_Cosa fare_
1) Trascrivi alla lettera il passo dell'articolo sul verde pubblico da "Le scuole di" a "Viale Medaglie d’Oro.".
2) Prosegui l'articolo sul verde pubblico partendo subito dopo la sua ultima frase.

Le scelte fatte sono un mistero, un atto materiale di cattiveria o meglio un modo silenzioso per cancellare la presenza delle nostre piante della Macchia mediterranea e cambiare volto alle nostre campagne. La motivazione tecnica era legata al rapido accrescimento e resistenza alla siccità. Sono nati i vivai della Forestale e il costo delle piantine era irrisorio. Il verde pubblico era rappresentato solo dalle palme canariensi come scelta di cristianità. Nelle ville patrizie invece erano presenti essenze rare e associazioni botaniche scelte con gusto.

Le scuole di avviamento professionale ebbero un ruolo importante nel valorizzare e promuovere il verde pubblico con la Festa dell’albero e si iniziò la piantumazione di piante forestali: pino d’Aleppo, pino da pinoli, eucaliptus, acacie, tuie, cipressi arizonici, cipressi piramidali e cipressi conici. In seguito apparvero i carrubi e qualche pianta della Macchia mediterranea, come le querce, i ginepri e il lentisco, con destinazione mirata.

Le piante forestali cominciarono a creare il verde pubblico, un verde senza pretese, facile, veloce e quasi a costo zero. Si pensò poi di abbellire il Corso Umberto con piante diverse, ma subito se ne decise l’estirpazione, tranne in alcuni punti come il marciapiede del lato Est e su Viale Medaglie d’Oro.

_Record forniti_
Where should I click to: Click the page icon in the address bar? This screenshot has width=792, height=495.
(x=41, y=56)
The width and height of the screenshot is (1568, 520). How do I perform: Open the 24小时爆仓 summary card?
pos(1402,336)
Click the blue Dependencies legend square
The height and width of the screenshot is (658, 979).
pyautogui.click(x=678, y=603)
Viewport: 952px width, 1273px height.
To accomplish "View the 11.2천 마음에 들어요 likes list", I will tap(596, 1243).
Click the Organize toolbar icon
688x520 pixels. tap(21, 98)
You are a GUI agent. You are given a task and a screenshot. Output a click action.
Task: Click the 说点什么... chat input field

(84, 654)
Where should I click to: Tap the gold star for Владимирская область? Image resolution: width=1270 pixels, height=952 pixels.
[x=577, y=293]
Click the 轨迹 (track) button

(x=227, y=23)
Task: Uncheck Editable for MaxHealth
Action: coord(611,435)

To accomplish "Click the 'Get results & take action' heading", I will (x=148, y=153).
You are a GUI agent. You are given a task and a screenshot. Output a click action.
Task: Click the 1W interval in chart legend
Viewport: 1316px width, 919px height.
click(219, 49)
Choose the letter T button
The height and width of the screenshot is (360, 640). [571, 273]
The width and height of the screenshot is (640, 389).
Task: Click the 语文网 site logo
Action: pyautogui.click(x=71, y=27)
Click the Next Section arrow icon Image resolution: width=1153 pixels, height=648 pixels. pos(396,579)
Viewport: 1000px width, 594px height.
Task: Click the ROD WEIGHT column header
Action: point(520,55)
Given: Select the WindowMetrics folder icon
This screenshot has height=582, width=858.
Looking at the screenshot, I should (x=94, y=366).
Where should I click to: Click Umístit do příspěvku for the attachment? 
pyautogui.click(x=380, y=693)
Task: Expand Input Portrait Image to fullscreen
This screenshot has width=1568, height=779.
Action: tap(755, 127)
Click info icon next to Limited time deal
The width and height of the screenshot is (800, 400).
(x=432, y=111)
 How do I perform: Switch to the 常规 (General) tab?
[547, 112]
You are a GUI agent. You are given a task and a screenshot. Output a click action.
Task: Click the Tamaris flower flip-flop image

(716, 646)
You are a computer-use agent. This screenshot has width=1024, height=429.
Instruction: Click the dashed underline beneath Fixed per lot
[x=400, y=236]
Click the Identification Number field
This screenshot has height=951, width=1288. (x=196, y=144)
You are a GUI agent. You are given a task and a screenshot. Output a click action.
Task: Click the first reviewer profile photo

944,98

_Risposte_
1)
Le scuole di avviamento professionale ebbero un ruolo importante nel valorizzare e promuovere il verde pubblico con la Festa dell’albero e si iniziò la piantumazione di piante forestali: pino d’Aleppo, pino da pinoli, eucaliptus, acacie, tuie, cipressi arizonici, cipressi piramidali e cipressi conici. In seguito apparvero i carrubi e qualche pianta della Macchia mediterranea, come le querce, i ginepri e il lentisco, con destinazione mirata.

Le piante forestali cominciarono a creare il verde pubblico, un verde senza pretese, facile, veloce e quasi a costo zero. Si pensò poi di abbellire il Corso Umberto con piante diverse, ma subito se ne decise l’estirpazione, tranne in alcuni punti come il marciapiede del lato Est e su Viale Medaglie d’Oro.

2)
Le superfici collinari rivestite dalle piante forestali poggianti su pochi centimetri di terra cominciarono a presentare vari problemi, col ribaltarsi di alcune piante sulle strade e creare pericolo. Fu ordinato l’abbattimento su una fascia, ma si attuò un progetto di fare bottino di legna da ardere, tagliando gli alberi alla base, senza lasciare un moncone capace di creare una barriera frenante per gli alberi a monte, in caso di caduta.

Questo è il primo segnale di irrazionale manutenzione delle aree rimboschite.

Oggi si presenta l’ultimo atto di cattiveria verso gli alberi di pino di Via Silla, con la motivazione che questi creano pericolo e danneggiamenti ai marciapiedi e alla sede stradale. Ma il fatto più strano è che sono stati eliminati anche gli alberi insistenti sulle aiuole delle Case Popolari, che non manifestavano danni alle strutture pubbliche.

Da una documentazione fotografica si evince che la sede stradale non presenta alcuna alterazione planimetrica. Per quanto concerne i marciapiedi si nota un sollevamento di pochi centimetri in corrispondenza del colletto stretto lasciato attorno alla base del tronco. La motivazione, quindi, non poggia su un motivo concreto, ma fa sospettare, per le passate esperienze, con una promessa di sostituzione delle piante con altre meno invadenti, una macchinazione a beneficio di qualcuno.

Un altro atto di cattiveria e d’insensato criterio di potatura si è manifestato in occasione delle invasioni notturne di passeri sulle piante di ficus.

Si è proceduto a una grossolana capitozzatura, che niente aveva a che vedere con una sagomatura ornamentale, manifestando un cattivo esempio di manutenzione del verde decorativo pubblico.

Questa la breve premessa.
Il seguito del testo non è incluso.